I've tested it out for filtering RSS feeds and has worked pretty well [1].
I'm pretty new to embedding so my understanding may be a off.
What is the largest library of watched media that this has been tested at? I can see this choking on media fanatics watch histories.
As for the largest library, I only really know of my own which is around 250 series and 250 movies. Not small but not huge. Passing all of that info is fine enough, but I'm also curious how truly massive libraries or watch histories are handled.
I imagine you would hit the LLM token input limit first if you had thousands of series and movies. Definitely need some further testing in those cases.
At some point though like you say, it's going to become ineffective and you'd probably want to use the "Sampling" mode that is available to only send a random subset of your library to model as a general representation. Though how well this works on massive library remains to be seen.
I haven't looked at integrating Overseer yet but that is a good idea as well and worth a try at implementing. I'll be adding that to my list, thanks for suggestion!
This is going to be a really dumb suggestion, not because I think you are dumb, but because LLMs are. This happened to me the other day:
Me: "I'm going to upload a list of [things]; please suggest similar [things]. Please do not repeat any [things] on the original list."
ChatGPT°: [Blah blah blah] <List with about 1/5 repeats>
Me: "Please do not repeat any [things] on my original list."
ChatGPT: "I'm sorry, here's a list of [things] without any [things] on the list you gave me: <list without any repeats>"
No idea why that worked, and maybe it doesn't always.

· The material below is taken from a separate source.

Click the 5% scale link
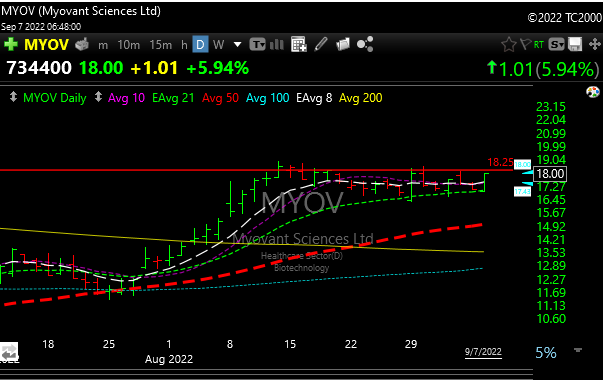 coord(546,353)
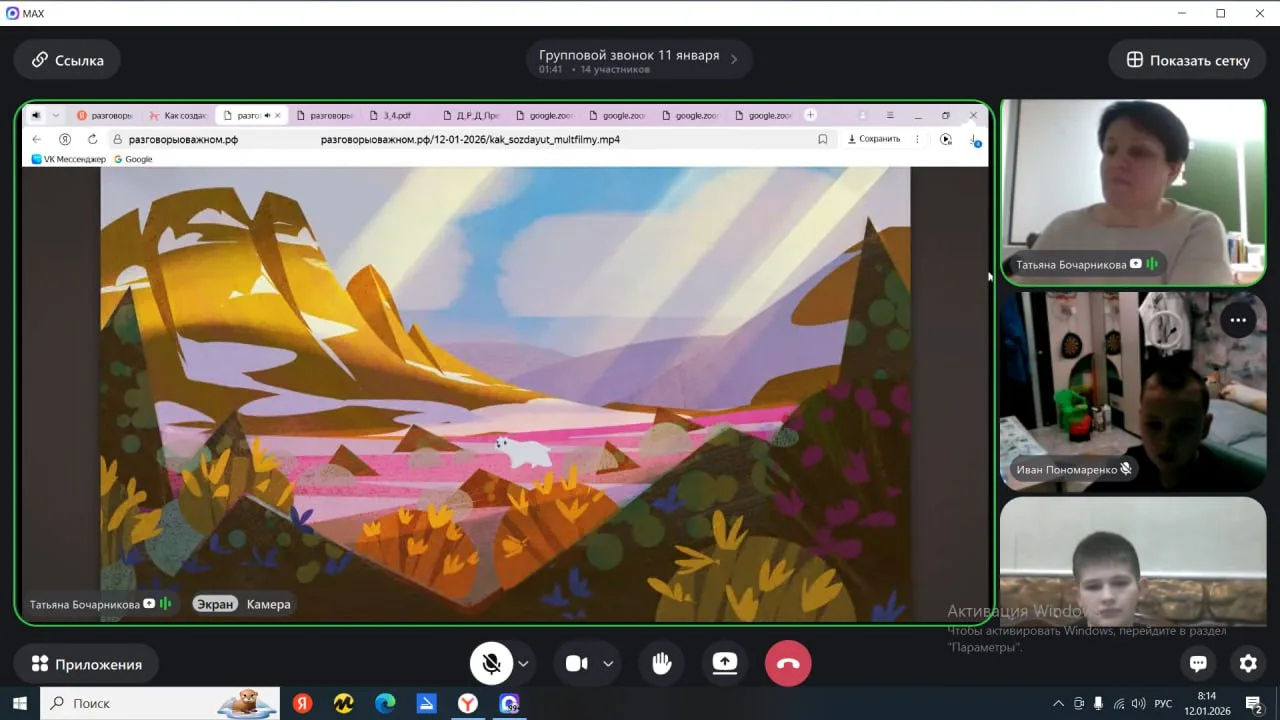Expand microphone options arrow
Screen dimensions: 1280x720
click(523, 663)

°Bog-standard web interface, not an API request with a system prompt. No idea which ChatGPT flavor; I can't be bothered to keep track. Maybe doing something fancy stops that from happening in the first place, but I was dumb enough to try something dumb and whaddaya know?
I know we're not supposed to anthropomorsize these things, but it sure felt like giving a task to a teenager who half-asses it, and only does the real work after you call them out on it. It's a brave new world, that has such creatures in it.
I'd assume there isn't any algorithms provided weighted comparisons based on my viewing habits, but rather a fairly random list that looks like its based on my viewing habits.
Perhaps, in practice, the difference between those two is academic, but I'm really not keen on leveraging such a heavy everything model for such a specific use case, when something much simpler, and private, would suffice.
I just got tired of manually inputting the data and wanted a more automated approach. This recommendations system isn't extracting loads of data yet (like how often things are watched etc..) but instead a more birds eye view of your library and watch history to analyze.
Recommendation systems exist well before LLMs and have been in use for a while, wouldn't it better and more efficient even?
LLMs have the benefit of understanding (or some values of understanding) how people feel about things in general, in a global sense. They may not have a database of people's choices, but they have a "database" of connotations for every word, how ideas and emotions relate, how interests connect, etc. Instead of relying on a relatively tiny historical record of choices in few, specific (and ill-defined) categories, they can just place user's history in their 10 000 dimensional latent space and use that as a direction to explore, effectively guessing whatever the user's actual preferences are likely to be, without being able to name them or fit into explicit categories.
https://github.com/WhatCD/Gazelle/blob/master/classes/artist...
You can also specify more granular in human words what you're looking for which is a big bonus for me personally.
The general idea is I generate a prompt to feed into the LLM with specific instructions to use the Sonarr (for example) library info which is passed in as a list of series titles. I also provide some general guidelines on what it should take into account when choosing media to suggest.
After that it's in the hand of the LLM, it will internally analyze and recommend shows based on what it believe someone might enjoy based on their media library...Given that every LLM model is different, how they internally decide what shows to recommend will be unique to them. So if you have bad suggestions etc..It's best to try a different model.
it provides nice flexibility but in reality my control of the actual recommendations are limited to the initial prompt that is passed in.
If a model was trained 6 months ago for example it will likely have some info on shows that came out this month due to various data points talking about that show as "upcoming" but not released. Due to that it may still recommend "new" shows that have just released.
All that being said, I have to imagine that suggesting shows that have just now been released is likely the weak point of the system for sure.
Maybe at some point I (or someone) can create a server version repo so people have the option to choose.
Any plans to support jellyfin?
Jellyfin is definitely on the list to be added, it's probably next in line actually. If it's as simple as Plex integration I'll be very happy.